WHAT TO DO
Reproduce the records verbatim, omitting the pictures from your output.

Records of locating words and elements
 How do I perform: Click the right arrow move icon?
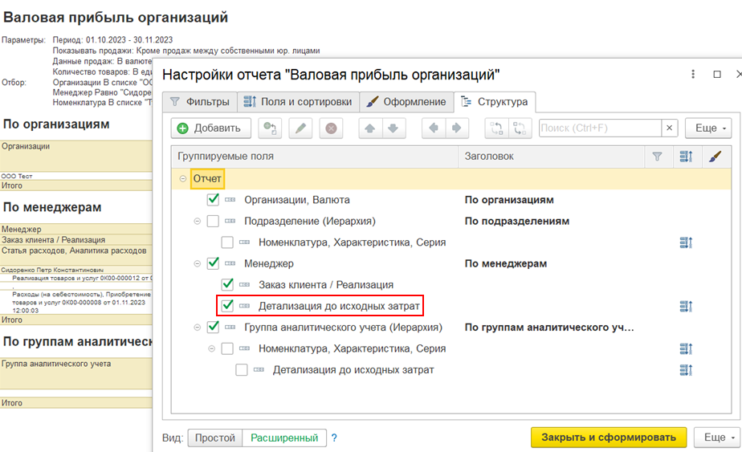(x=457, y=128)

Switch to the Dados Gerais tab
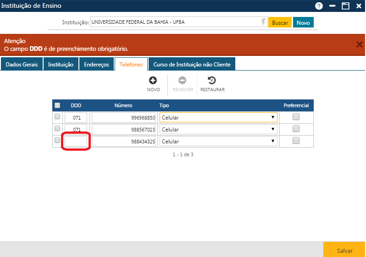22,65
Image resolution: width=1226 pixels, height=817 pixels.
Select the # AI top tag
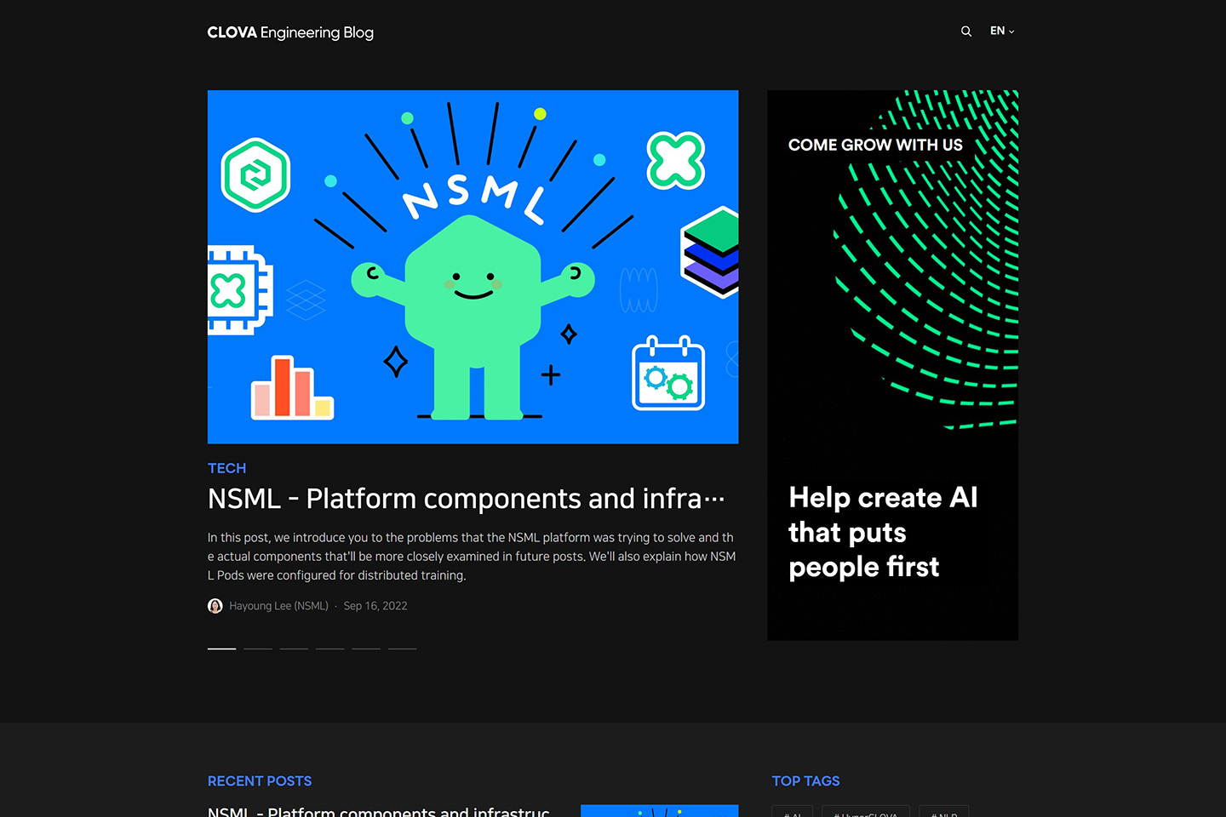[x=793, y=812]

TASK SOLUTION
 How do I perform: Click the right arrow move icon?
(x=457, y=128)

Switch to the Dados Gerais tab
22,65
Image resolution: width=1226 pixels, height=817 pixels.
Select the # AI top tag
[x=793, y=812]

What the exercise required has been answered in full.